● Data shown
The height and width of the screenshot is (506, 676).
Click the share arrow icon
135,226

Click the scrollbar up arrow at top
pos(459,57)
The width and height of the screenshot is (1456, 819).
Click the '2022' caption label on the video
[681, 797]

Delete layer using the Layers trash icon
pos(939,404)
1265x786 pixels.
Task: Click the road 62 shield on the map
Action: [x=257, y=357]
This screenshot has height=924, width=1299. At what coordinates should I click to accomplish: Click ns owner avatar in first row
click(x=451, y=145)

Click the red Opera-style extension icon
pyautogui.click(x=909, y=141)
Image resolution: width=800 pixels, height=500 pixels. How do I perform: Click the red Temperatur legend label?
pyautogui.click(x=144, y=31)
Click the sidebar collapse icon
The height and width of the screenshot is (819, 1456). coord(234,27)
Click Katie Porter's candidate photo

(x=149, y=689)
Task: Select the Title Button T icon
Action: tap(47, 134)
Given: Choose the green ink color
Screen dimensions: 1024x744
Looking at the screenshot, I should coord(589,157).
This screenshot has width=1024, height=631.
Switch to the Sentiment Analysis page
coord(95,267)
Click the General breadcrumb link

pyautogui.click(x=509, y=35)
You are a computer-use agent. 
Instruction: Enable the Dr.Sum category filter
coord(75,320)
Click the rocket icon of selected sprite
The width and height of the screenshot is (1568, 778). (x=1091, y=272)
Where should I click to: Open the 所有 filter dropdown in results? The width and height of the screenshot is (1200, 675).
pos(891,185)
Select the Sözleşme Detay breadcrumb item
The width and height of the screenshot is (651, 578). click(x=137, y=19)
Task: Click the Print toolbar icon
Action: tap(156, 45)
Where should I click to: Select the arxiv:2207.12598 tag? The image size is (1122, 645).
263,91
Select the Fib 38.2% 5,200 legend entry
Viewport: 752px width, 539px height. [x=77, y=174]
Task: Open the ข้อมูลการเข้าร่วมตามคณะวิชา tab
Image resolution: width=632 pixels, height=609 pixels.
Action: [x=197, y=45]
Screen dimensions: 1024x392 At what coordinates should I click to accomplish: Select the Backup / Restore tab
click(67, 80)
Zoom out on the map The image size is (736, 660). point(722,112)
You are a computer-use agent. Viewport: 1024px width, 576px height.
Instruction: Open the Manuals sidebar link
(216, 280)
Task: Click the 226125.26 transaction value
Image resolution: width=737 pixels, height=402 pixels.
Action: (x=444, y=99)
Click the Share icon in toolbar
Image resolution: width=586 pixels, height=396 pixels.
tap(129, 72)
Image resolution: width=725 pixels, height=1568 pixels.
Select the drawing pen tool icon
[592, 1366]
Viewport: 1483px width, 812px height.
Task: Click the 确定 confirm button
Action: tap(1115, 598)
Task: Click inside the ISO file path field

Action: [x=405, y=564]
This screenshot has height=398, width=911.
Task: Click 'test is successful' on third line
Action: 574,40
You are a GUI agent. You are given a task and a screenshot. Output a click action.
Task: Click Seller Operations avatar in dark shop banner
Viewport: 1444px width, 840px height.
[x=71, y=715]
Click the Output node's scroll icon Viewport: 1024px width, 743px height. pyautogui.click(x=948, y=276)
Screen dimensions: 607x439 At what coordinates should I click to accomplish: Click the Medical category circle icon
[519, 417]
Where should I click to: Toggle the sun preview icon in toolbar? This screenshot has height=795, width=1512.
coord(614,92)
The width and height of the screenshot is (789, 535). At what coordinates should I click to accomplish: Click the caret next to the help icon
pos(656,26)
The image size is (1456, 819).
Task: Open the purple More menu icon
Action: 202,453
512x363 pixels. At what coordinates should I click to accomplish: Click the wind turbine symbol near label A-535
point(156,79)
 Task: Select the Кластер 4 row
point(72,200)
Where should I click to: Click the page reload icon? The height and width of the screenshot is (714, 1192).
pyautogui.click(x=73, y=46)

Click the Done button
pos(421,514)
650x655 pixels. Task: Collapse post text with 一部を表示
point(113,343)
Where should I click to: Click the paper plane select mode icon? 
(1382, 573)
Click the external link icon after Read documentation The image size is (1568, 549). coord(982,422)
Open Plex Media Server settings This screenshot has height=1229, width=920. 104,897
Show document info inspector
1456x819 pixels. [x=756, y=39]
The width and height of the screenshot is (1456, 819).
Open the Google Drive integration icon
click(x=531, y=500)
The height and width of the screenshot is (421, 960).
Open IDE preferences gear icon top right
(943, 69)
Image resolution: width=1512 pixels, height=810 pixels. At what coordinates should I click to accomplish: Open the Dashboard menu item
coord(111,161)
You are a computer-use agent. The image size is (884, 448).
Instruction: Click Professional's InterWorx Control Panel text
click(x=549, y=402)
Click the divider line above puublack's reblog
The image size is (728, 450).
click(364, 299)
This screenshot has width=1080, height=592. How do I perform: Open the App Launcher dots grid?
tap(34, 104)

● Exercise prompt
Reproduce all of the records above with "computer-use agent" changed to "GUI automation agent" wherever it occurs. Keep everything else the same.

● Response to this task
The height and width of the screenshot is (506, 676).
Click the share arrow icon
135,226

Click the scrollbar up arrow at top
pos(459,57)
The width and height of the screenshot is (1456, 819).
Click the '2022' caption label on the video
[681, 797]

Delete layer using the Layers trash icon
pos(939,404)
1265x786 pixels.
Task: Click the road 62 shield on the map
Action: [x=257, y=357]
This screenshot has height=924, width=1299. At what coordinates should I click to accomplish: Click ns owner avatar in first row
click(x=451, y=145)

Click the red Opera-style extension icon
pyautogui.click(x=909, y=141)
Image resolution: width=800 pixels, height=500 pixels. How do I perform: Click the red Temperatur legend label?
pyautogui.click(x=144, y=31)
Click the sidebar collapse icon
The height and width of the screenshot is (819, 1456). coord(234,27)
Click Katie Porter's candidate photo

(x=149, y=689)
Task: Select the Title Button T icon
Action: tap(47, 134)
Given: Choose the green ink color
Screen dimensions: 1024x744
Looking at the screenshot, I should coord(589,157).
This screenshot has width=1024, height=631.
Switch to the Sentiment Analysis page
coord(95,267)
Click the General breadcrumb link

pyautogui.click(x=509, y=35)
You are a GUI automation agent. 
Instruction: Enable the Dr.Sum category filter
coord(75,320)
Click the rocket icon of selected sprite
The width and height of the screenshot is (1568, 778). (x=1091, y=272)
Where should I click to: Open the 所有 filter dropdown in results? The width and height of the screenshot is (1200, 675).
pos(891,185)
Select the Sözleşme Detay breadcrumb item
The width and height of the screenshot is (651, 578). click(x=137, y=19)
Task: Click the Print toolbar icon
Action: tap(156, 45)
Where should I click to: Select the arxiv:2207.12598 tag? The image size is (1122, 645).
263,91
Select the Fib 38.2% 5,200 legend entry
Viewport: 752px width, 539px height. [x=77, y=174]
Task: Open the ข้อมูลการเข้าร่วมตามคณะวิชา tab
Image resolution: width=632 pixels, height=609 pixels.
Action: [x=197, y=45]
Screen dimensions: 1024x392 At what coordinates should I click to accomplish: Select the Backup / Restore tab
click(67, 80)
Zoom out on the map The image size is (736, 660). point(722,112)
You are a GUI automation agent. Viewport: 1024px width, 576px height.
Instruction: Open the Manuals sidebar link
(216, 280)
Task: Click the 226125.26 transaction value
Image resolution: width=737 pixels, height=402 pixels.
Action: (x=444, y=99)
Click the Share icon in toolbar
Image resolution: width=586 pixels, height=396 pixels.
tap(129, 72)
Image resolution: width=725 pixels, height=1568 pixels.
Select the drawing pen tool icon
[592, 1366]
Viewport: 1483px width, 812px height.
Task: Click the 确定 confirm button
Action: tap(1115, 598)
Task: Click inside the ISO file path field

Action: [x=405, y=564]
This screenshot has height=398, width=911.
Task: Click 'test is successful' on third line
Action: 574,40
You are a GUI agent. You are given a task and a screenshot. Output a click action.
Task: Click Seller Operations avatar in dark shop banner
Viewport: 1444px width, 840px height.
[x=71, y=715]
Click the Output node's scroll icon Viewport: 1024px width, 743px height. pyautogui.click(x=948, y=276)
Screen dimensions: 607x439 At what coordinates should I click to accomplish: Click the Medical category circle icon
[519, 417]
Where should I click to: Toggle the sun preview icon in toolbar? This screenshot has height=795, width=1512.
coord(614,92)
The width and height of the screenshot is (789, 535). At what coordinates should I click to accomplish: Click the caret next to the help icon
pos(656,26)
The image size is (1456, 819).
Task: Open the purple More menu icon
Action: 202,453
512x363 pixels. At what coordinates should I click to accomplish: Click the wind turbine symbol near label A-535
point(156,79)
 Task: Select the Кластер 4 row
point(72,200)
Where should I click to: Click the page reload icon? The height and width of the screenshot is (714, 1192).
pyautogui.click(x=73, y=46)

Click the Done button
pos(421,514)
650x655 pixels. Task: Collapse post text with 一部を表示
point(113,343)
Where should I click to: Click the paper plane select mode icon? 
(1382, 573)
Click the external link icon after Read documentation The image size is (1568, 549). coord(982,422)
Open Plex Media Server settings This screenshot has height=1229, width=920. 104,897
Show document info inspector
1456x819 pixels. [x=756, y=39]
The width and height of the screenshot is (1456, 819).
Open the Google Drive integration icon
click(x=531, y=500)
The height and width of the screenshot is (421, 960).
Open IDE preferences gear icon top right
(943, 69)
Image resolution: width=1512 pixels, height=810 pixels. At what coordinates should I click to accomplish: Open the Dashboard menu item
coord(111,161)
You are a GUI automation agent. The image size is (884, 448).
Instruction: Click Professional's InterWorx Control Panel text
click(x=549, y=402)
Click the divider line above puublack's reblog
The image size is (728, 450).
click(364, 299)
This screenshot has width=1080, height=592. How do I perform: Open the App Launcher dots grid?
tap(34, 104)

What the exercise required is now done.